This program demonstrates how to configure a standard gantry system.
 gantryConfigSet(...) configures axis 0 and 1 for gantry operation where axis 0
 controls linear motion and axis 1 controls yaw. User can also set axis 0 to
 control yaw and axis 1 to control linear motion. gantryConfigClear(...) clears 
 the gantry configuration. controlAddressGet(...) and controlAddrToAddr(...) 
 are used to read and write application memory to controller memory for gantry
 configuration.

- The control algorithms are not affected. Each motor still only uses
the feedback from itself. There is no linear and yaw control loops in this
configuration. The control loop on each motor is unaffected by the gantry
configuration.

- The linear axis that is created shows an actual position that is simply
the average ((x+y)/2)of position between the first and second motors.

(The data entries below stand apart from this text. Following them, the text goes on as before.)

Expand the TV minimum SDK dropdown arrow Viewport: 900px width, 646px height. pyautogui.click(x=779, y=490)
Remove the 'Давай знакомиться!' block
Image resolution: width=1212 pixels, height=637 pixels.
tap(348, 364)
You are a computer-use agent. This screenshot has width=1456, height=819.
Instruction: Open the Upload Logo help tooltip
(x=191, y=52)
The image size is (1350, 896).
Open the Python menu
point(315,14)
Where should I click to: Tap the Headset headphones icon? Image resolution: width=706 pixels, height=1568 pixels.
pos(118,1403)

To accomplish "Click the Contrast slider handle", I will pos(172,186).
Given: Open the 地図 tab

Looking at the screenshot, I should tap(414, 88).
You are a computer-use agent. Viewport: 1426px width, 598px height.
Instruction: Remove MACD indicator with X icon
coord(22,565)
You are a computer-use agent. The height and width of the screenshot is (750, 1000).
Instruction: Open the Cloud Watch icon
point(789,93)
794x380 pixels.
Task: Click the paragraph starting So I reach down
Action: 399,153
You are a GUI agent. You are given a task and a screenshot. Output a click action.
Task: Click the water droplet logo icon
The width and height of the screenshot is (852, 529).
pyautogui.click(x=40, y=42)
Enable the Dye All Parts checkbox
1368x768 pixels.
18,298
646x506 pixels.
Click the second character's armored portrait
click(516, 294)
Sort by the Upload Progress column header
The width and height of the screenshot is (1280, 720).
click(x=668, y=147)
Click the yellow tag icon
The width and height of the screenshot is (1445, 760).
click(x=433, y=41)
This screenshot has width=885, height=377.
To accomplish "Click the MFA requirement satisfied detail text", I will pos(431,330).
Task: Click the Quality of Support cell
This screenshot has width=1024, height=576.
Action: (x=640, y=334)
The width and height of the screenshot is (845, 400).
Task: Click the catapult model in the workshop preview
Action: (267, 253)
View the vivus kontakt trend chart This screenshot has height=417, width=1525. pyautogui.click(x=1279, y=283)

- The yaw axis that is created shows an actual position that is simply the
average of the positive first motor position and negative second motor
position ((x-y)/2).

- The origin can be set (to zero or otherwise shift the origin) on the axis
object as is done normally. The origin shift will occur on the combined
positions. This is as if the linear axis had a single encoder indicating
linear position and a second encoder indicating yaw.

- The linear axis number will be the same as the first motor number. The
Yaw axis number will be the same as the second motor number.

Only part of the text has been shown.